Segment Start: Records provided
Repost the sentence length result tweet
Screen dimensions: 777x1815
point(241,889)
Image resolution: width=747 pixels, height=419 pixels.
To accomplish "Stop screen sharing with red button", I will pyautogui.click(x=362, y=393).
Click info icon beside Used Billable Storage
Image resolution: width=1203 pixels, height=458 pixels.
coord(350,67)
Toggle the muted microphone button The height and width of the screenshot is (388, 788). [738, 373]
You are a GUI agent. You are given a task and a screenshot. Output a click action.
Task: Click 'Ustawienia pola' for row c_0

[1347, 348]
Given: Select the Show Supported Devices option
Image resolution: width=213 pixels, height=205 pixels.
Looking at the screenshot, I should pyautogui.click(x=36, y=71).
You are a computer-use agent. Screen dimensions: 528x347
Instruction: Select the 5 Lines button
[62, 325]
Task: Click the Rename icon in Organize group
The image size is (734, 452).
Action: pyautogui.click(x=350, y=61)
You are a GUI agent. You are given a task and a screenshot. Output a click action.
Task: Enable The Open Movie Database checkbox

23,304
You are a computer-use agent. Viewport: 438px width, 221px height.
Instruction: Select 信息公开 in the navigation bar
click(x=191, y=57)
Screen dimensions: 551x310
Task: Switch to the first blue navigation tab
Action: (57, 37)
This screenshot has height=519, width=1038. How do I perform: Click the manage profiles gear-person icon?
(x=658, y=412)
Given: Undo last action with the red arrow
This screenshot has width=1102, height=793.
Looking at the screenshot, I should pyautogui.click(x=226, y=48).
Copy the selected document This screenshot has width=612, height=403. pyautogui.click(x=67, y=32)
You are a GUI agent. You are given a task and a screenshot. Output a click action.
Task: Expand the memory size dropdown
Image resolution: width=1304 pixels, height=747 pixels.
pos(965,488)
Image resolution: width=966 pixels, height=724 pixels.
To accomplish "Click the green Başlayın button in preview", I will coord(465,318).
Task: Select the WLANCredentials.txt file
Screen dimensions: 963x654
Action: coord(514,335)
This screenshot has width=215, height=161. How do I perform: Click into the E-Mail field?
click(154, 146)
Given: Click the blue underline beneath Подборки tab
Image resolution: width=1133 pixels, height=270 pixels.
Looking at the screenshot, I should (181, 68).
Segment End: Records provided
* Directions: Starting at the line with "This screenshot has width=215, height=161.", copy each line through the end of the data, both ends included, and give nothing else.

* Response to this task:
This screenshot has width=215, height=161. How do I perform: Click into the E-Mail field?
click(154, 146)
Given: Click the blue underline beneath Подборки tab
Image resolution: width=1133 pixels, height=270 pixels.
Looking at the screenshot, I should (181, 68).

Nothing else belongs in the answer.